Nun aber zu der meisterhaften und besonderen Fabada, die den asturischen Bohnen im Allgemeinen und ihren vielfältigen Rezepten so viel Prestige verleiht. Fabada ist das Inbegriff eines Gerichts, so exzellent, dass sie manchmal nicht einmal als zweiter Gang, sondern als Digestif serviert wird. Wie bereits erwähnt, wird sie aus „Fabes de la Granja“ oder „Fabes de la Manteca“ zubereitet, einer großen, weichen Bohne mit sehr dünner Haut , die so typisch für Asturien ist, dass sie in anderen Teilen Spaniens offenbar nicht gedeiht. Manche nennen sie auch Kissenbohne; richtig gekocht hat sie eine buttrige Konsistenz , und durch vorheriges Einweichen vergrößert sich ihr Volumen deutlich.
Obwohl die Bohnen in der gesamten Region angebaut werden , genießen die Sorten aus Luarca, Tineo, Cangas de Narcea, Siero, Colunga und Villaviciosa einen besonderen Status. Der Anbau konzentriert sich hauptsächlich auf die Bezirke Vegadeo, Oviedo und Gijón, in geringerem Umfang auch auf Grado und Llanes. Dank verschiedener Initiativen wie der Fabastur-Kooperative, der Bohnenanbauvereinigung Villaviciosa und der Bohnenproduzentenvereinigung Argüelles florieren die Erzeugergenossenschaften.

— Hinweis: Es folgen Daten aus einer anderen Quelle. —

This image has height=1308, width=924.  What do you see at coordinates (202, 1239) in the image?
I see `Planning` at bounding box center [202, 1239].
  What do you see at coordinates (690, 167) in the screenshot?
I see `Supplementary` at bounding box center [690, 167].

Die asturische Bohne besitzt eine geschützte Ursprungsbezeichnung unter dem Namen Faba Asturiana und verfügt über einen eigenen Regulierungsrat mit mehr als 300 Mitgliedern. Sie ist nicht nur eine seltene Sorte, sondern auch eine der begehrtesten Bohnen auf dem spanischen Markt.
Asturisches Fabada Rezept
In Asturien haben wir eine außergewöhnlich umfangreiche Speisekarte: Bohnen mit Hühnchen, Bohnen mit Rebhuhn oder Bohnen mit… Weiterlesen
Gastronomische Tage von Les Fabes
Rund um diese Königin der Hülsenfrüchte finden immer mehr gastronomische Feste statt. Beispiele hierfür sind die Bohnenkulturwoche, die im März in Villaviciosa gefeiert wird, oder das San Martín Bohnen-Gastronomiefestival im November in Moreda (Aller); und das Bohnenfestival in Colunga, das im Dezember stattfindet und bei dem ein verdienter Asturier mit der denkwürdigen „Goldenen Bohne“ ausgezeichnet wird.
Der Anbau von Fabes
Bis Mitte der 1980er-Jahre spielte der Anbau asturischer Bohnen (Faba Asturiana) eine untergeordnete Rolle und diente, wie bei vielen anderen landwirtschaftlichen Produkten, hauptsächlich dem Eigenbedarf . Der regelrechte Boom im Anbau setzte erst Mitte der 1990er-Jahre ein, vor allem aufgrund der Krise in anderen landwirtschaftlichen Teilbereichen und der Nachfrage der Gastronomie. Der Sprung von der ländlichen Kultur auf die Restaurantteller erfolgte daher spät, zumindest was die weite Verbreitung von hochwertiger Fabada (asturischer Bohneneintopf) betrifft. Er spiegelt die Übernahme einer langjährigen, volkstümlichen Tradition in den Bauernhöfen wider, einschließlich der Zubereitungsmethoden, die nicht unterschätzt werden sollten. Die Bohnen waren und sind nach wie vor sehr regenempfindlich; ihre Vermarktung stellt eine erhebliche Herausforderung dar – nämlich die Überwindung des Klimas, das sie erhält. Etwa im September oder Oktober werden die Schotenbüschel für mehrere Monate im Speicher (Hórreo) aufgehängt . Sobald die Bohnen trocken sind, beginnt das stets sorgfältige Schälen – eine Arbeit, die in früheren Jahrzehnten die gesamte Dorfgemeinschaft in der Winterpause zusammenbrachte. Anschließend lässt man die Bohnen lose auf dem Boden ausgebreitet trocknen, bevor man sie sortiert und alle von Insekten befallenen oder verfärbten Bohnen aussortiert. Die Herstellung einer traditionellen Fabada ist bis heute unverändert, auch wenn weniger Menschen auf den Feldern arbeiten und der Gemeinschaftssinn bei diesen Aufgaben nachgelassen hat.